▸ **Passage given**

Holding the soul as a process rather than a thing makes it possibly for me to integrate both beliefs (there is a soul and there is also not a soul).
I used to have much the same view as the author. My view changed after reading what Christian theologians and philosophers actually wrote on the topic, as opposed to what I had just kind of figured they must have written.

When I read Aquinas on the soul, I realized:

- Aquinas means something quite different by "soul" than I had assumed.

- According to Aquinas's definition, I already believed in souls. (If you think that there's an important ontological difference between a turtle and turtle puree in a blender, you believe in Aquinas's souls.)

- Aquinas claims that rational souls are immortal because they can know and participate in a realm of eternal truths, so there must be some part of the soul that is already there, and hence eternal.

- Take that argument or leave it, but it is no more or less wacky than any other mainstream position in the philosophy of mathematics, where there are many problems for which there are simply no non-wacky possible solutions.

Correct or not, I found Aquinas's position surprisingly down-to-earth and was disappointed not to see it discussed.

▸ **Recorded data**

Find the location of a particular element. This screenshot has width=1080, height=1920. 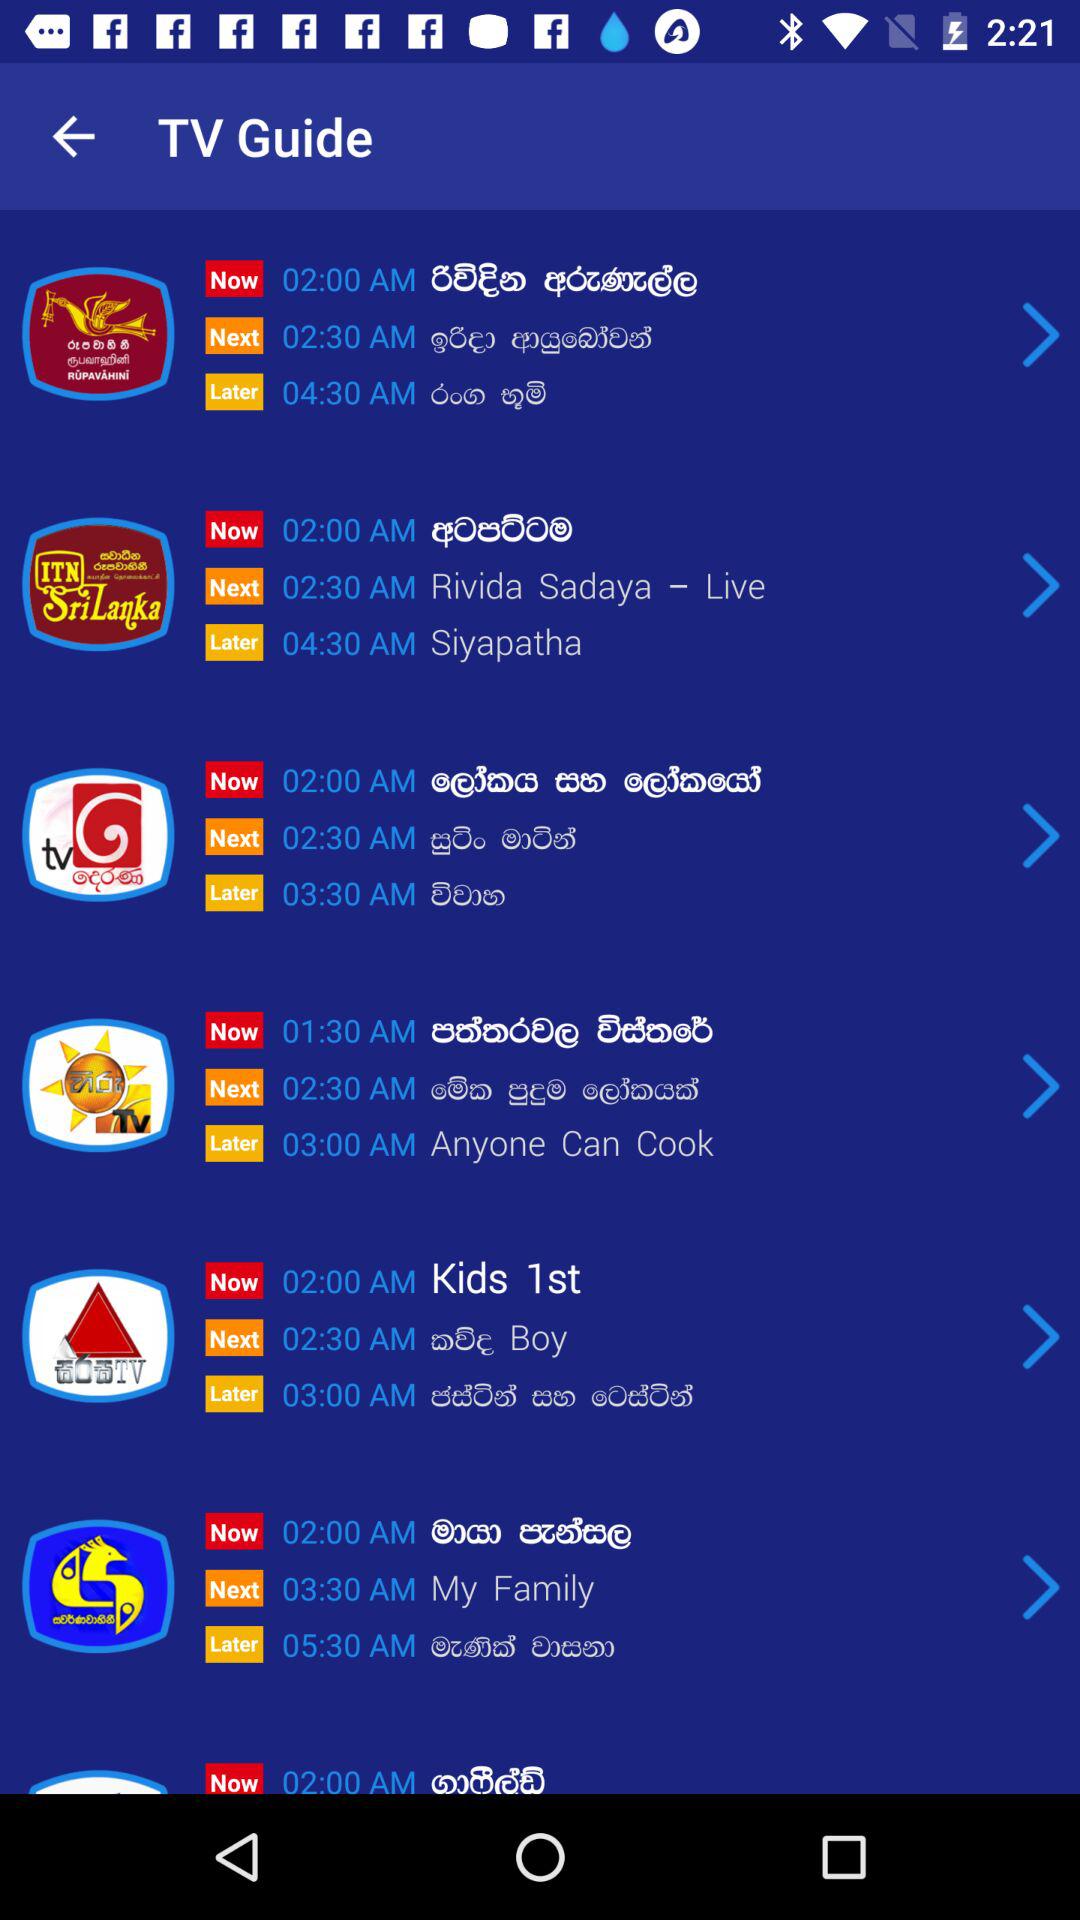

turn off icon to the right of the 02:00 am icon is located at coordinates (715, 279).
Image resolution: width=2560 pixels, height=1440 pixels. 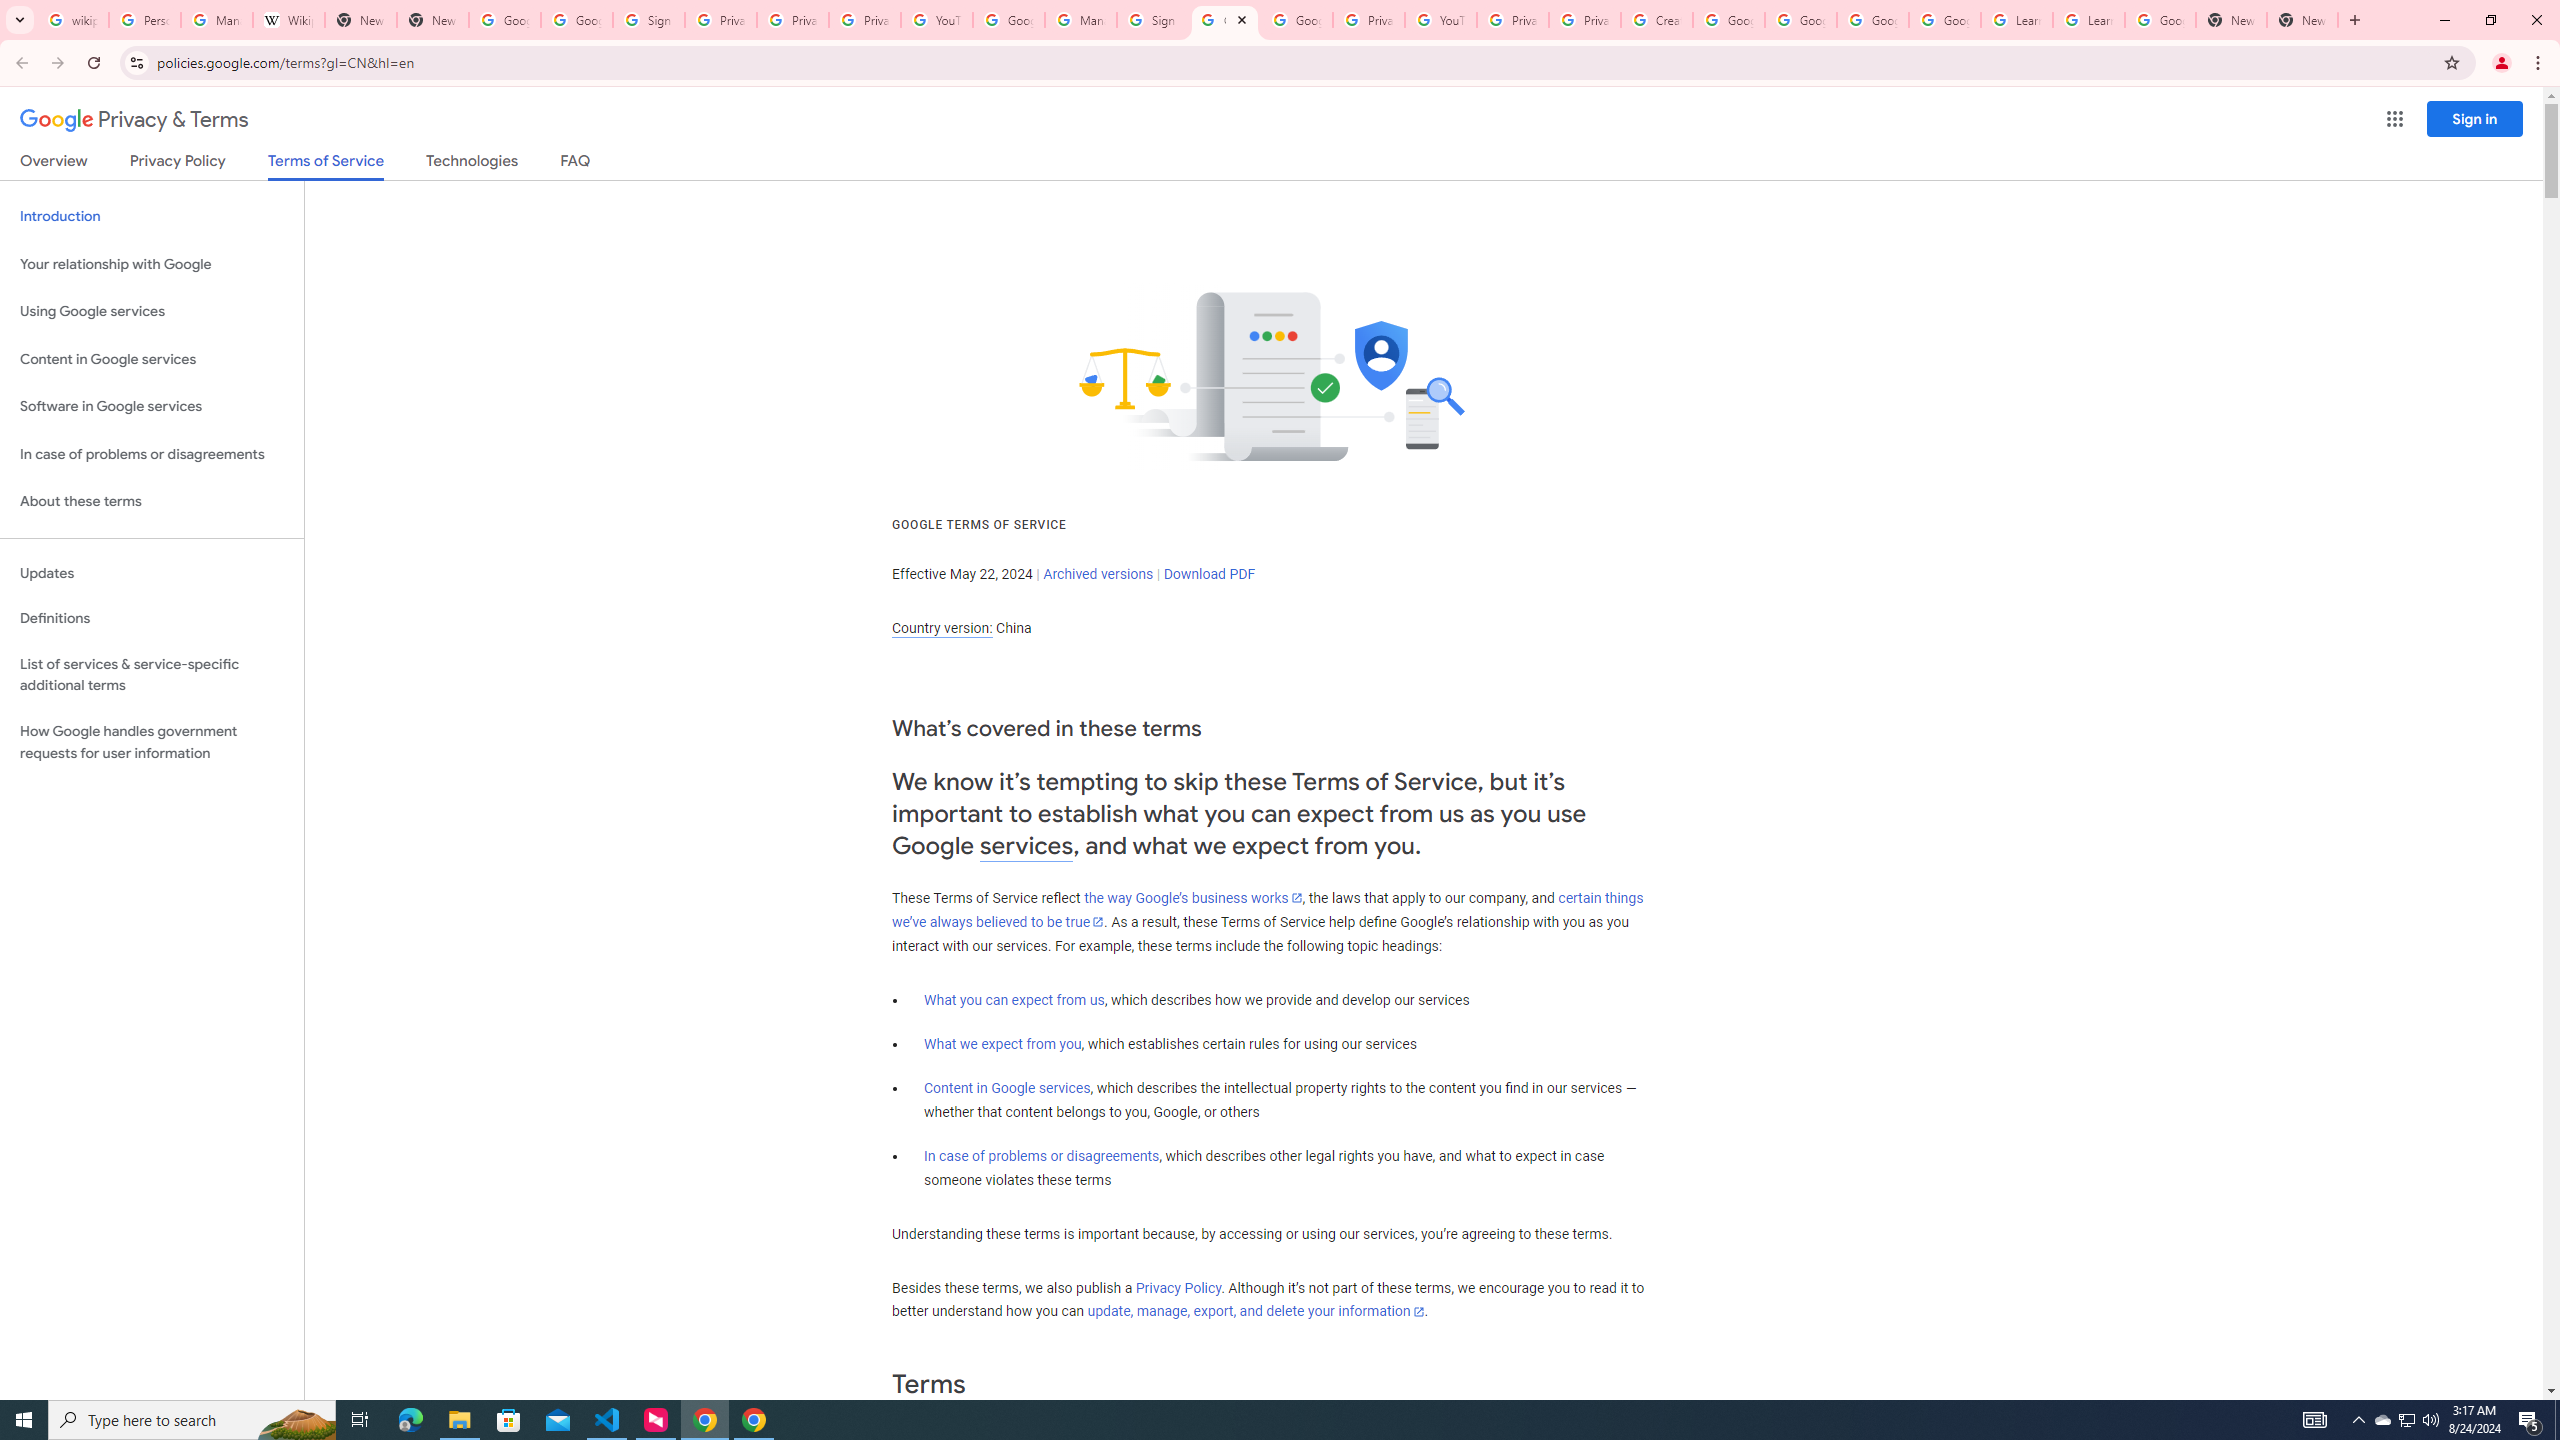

▸ **Instruction 1**
Decide whether each statement agrees with the passage on Aquinas and the soul. Answer yes or no, and quote the words that settle it.
(a) The writer's view changed after reading what Christian theologians and philosophers wrote.
(b) The writer found Aquinas's position far-fetched.
(c) Aquinas holds that rational souls are immortal because they can know and participate in a realm of eternal truths.
▸ **Instruction 2**
Using the passage on Aquinas and the soul, answer these questions briefly:
(a) What comparison does the writer use to show that someone may already believe in Aquinas's souls?
(b) In which field does the writer say there are many problems with no non-wacky possible solutions?
(c) Whose view did the writer once largely share?
▸ **Instruction 3**
Condense the paragraph of the passage on Aquinas and the soul that begins "I used to have much the same view" into one shorter sentence, keeping its main facts.

▸ **Problem solution 1**
(a) Yes: "My view changed after reading what Christian theologians and philosophers actually wrote on the topic"
(b) No: "I found Aquinas's position surprisingly down-to-earth"
(c) Yes: "Aquinas claims that rational souls are immortal because they can know and participate in a realm of eternal truths"

▸ **Problem solution 2**
(a) A turtle and turtle puree in a blender.
(b) The philosophy of mathematics.
(c) The author's.

▸ **Problem solution 3**
The writer once held the author's view but changed it after reading what Christian theologians and philosophers actually wrote on the topic, rather than assuming what they must have written.